[[ DATA FOR PROCESSING open ]]

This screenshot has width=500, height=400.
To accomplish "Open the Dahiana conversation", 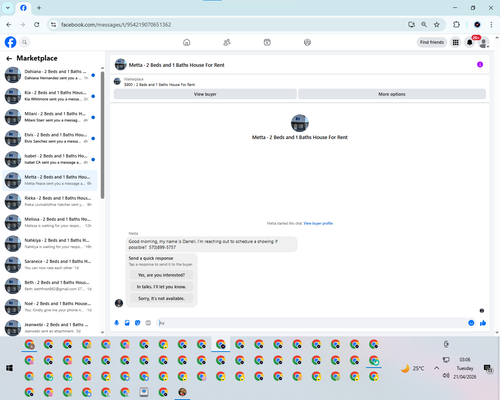I will [50, 75].
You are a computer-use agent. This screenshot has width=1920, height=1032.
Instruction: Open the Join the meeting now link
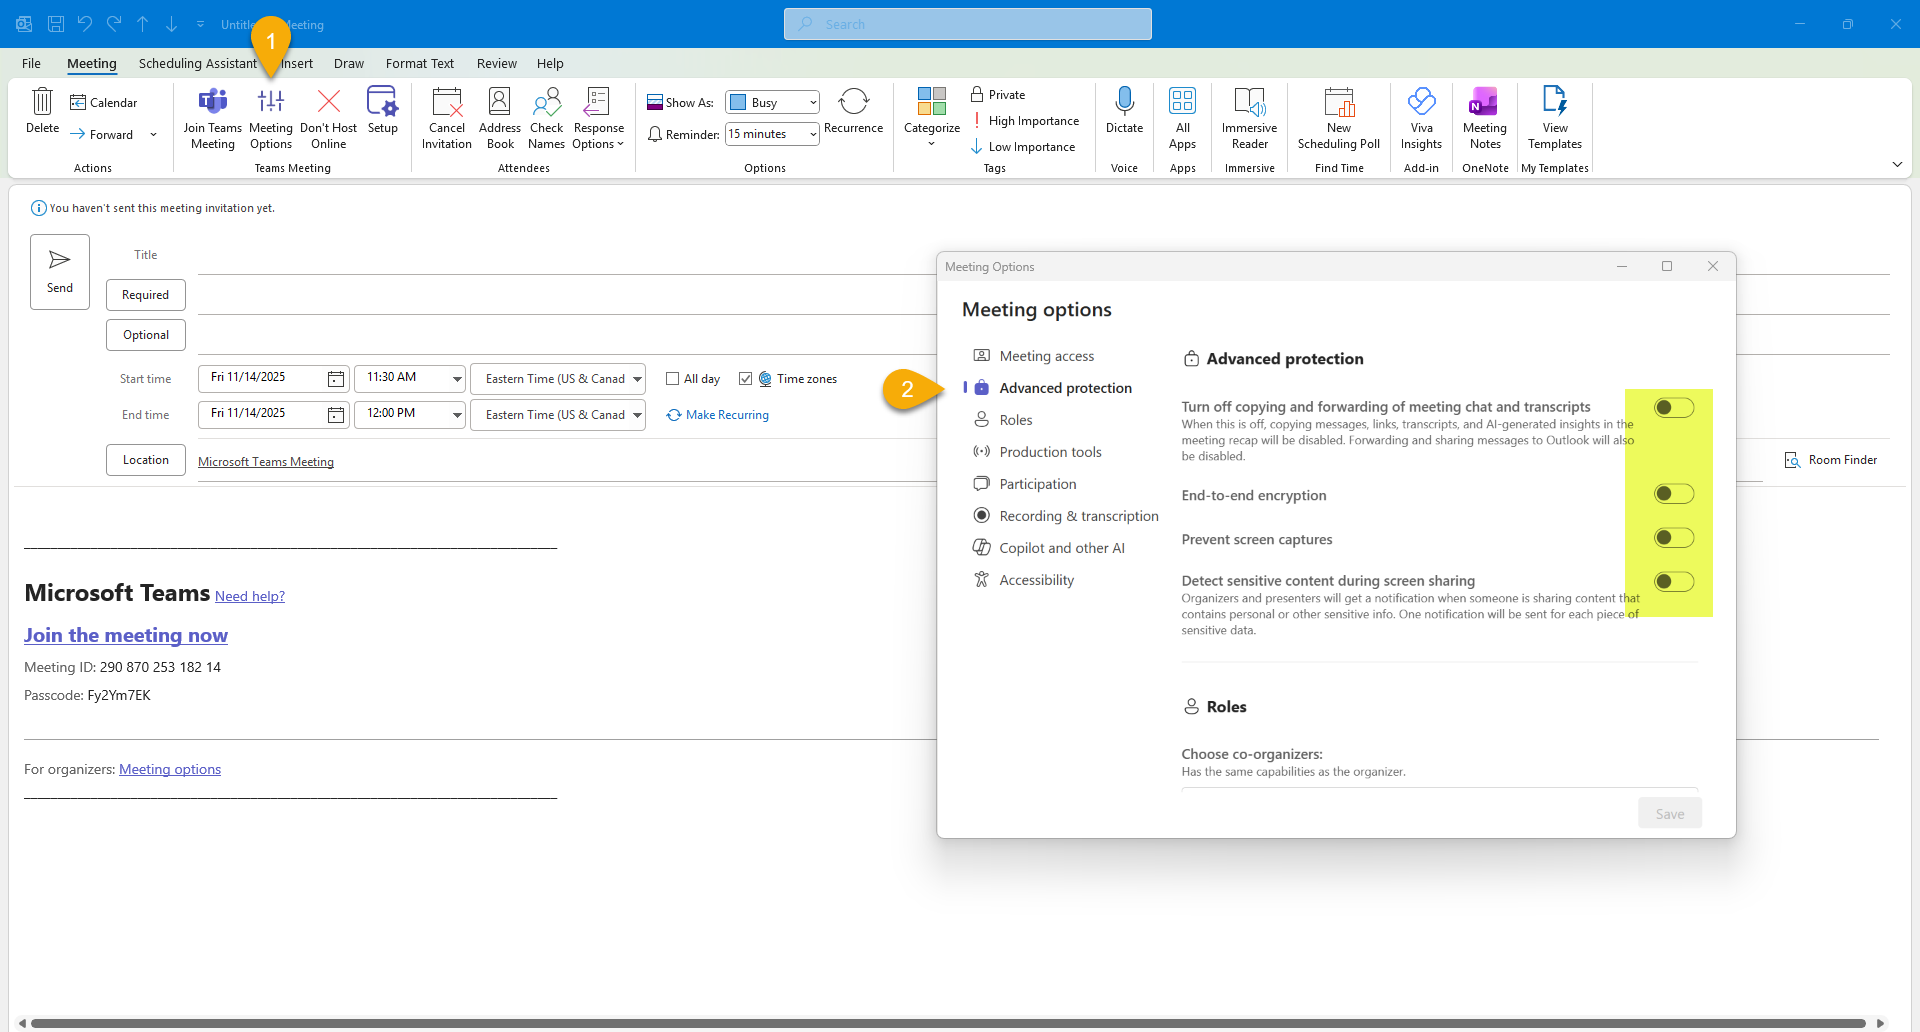point(126,635)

[[ DATA FOR PROCESSING closed ]]

◆ TASK ITEM ◆
Above are some records. Copy each of their lines that holds the string "screenshot".

◆ SOLVED EXERCISE ◆
This screenshot has width=500, height=400.
You are a computer-use agent. This screenshot has width=1920, height=1032.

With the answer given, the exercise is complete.